INFORMATION:
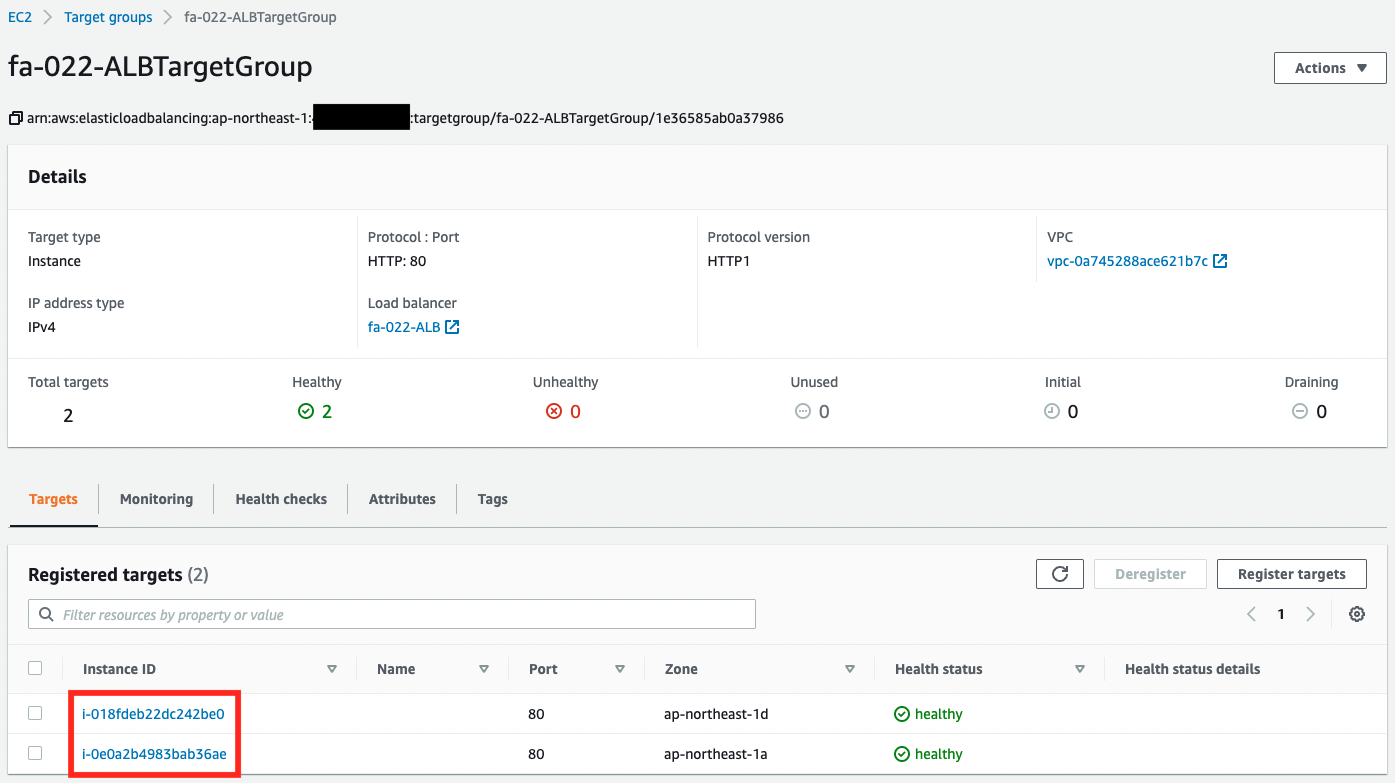The height and width of the screenshot is (783, 1395).
Task: Open table preferences gear icon
Action: coord(1356,614)
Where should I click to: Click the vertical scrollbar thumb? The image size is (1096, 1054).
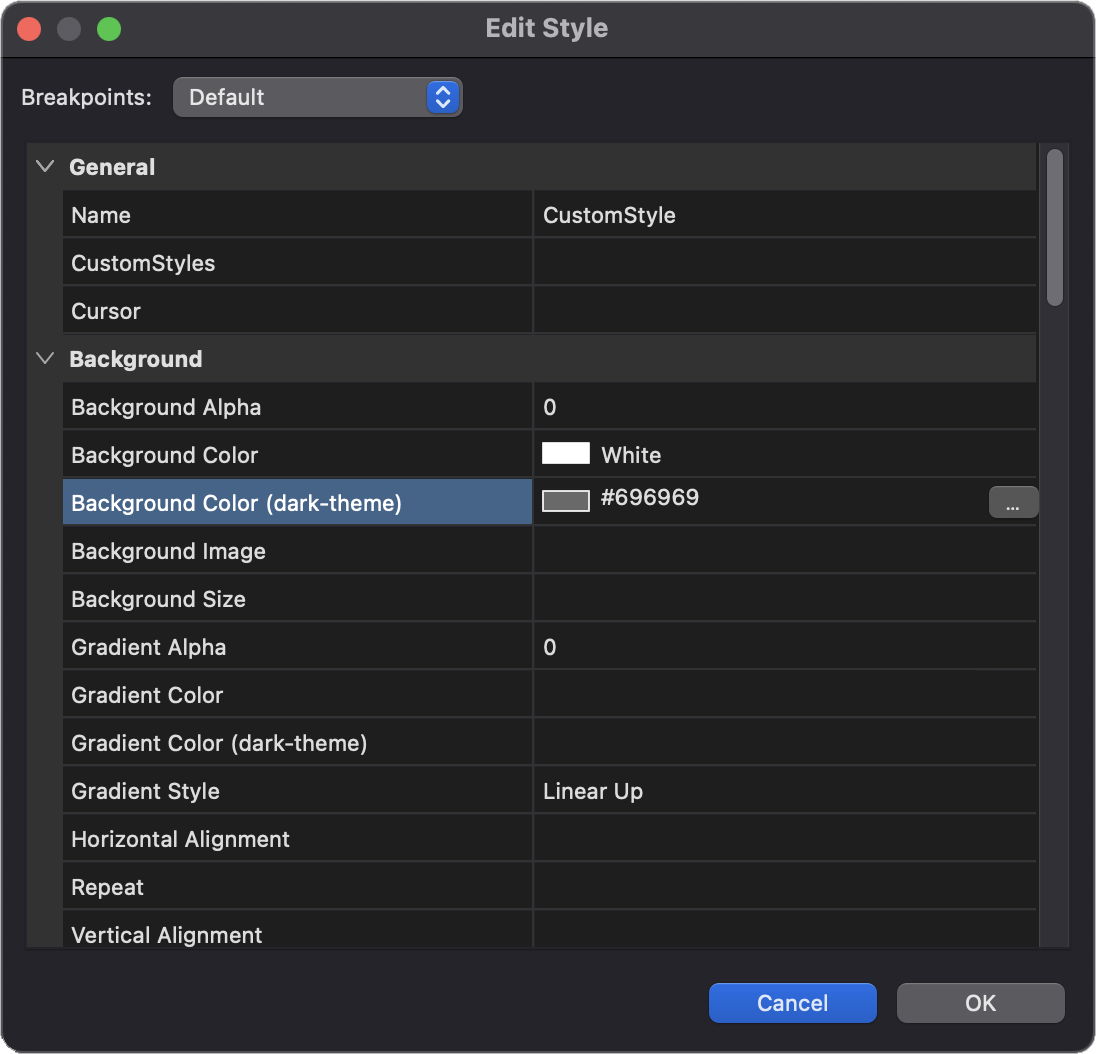(1054, 227)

WHAT THIS TASK INVOLVES:
Each line from the one with "Where should I" through the end of the entries should be reproduced exactly. Leave out the pictures.

WRITTEN RESPONSE:
Where should I click to: Click the vertical scrollbar thumb? The image size is (1096, 1054).
(1054, 227)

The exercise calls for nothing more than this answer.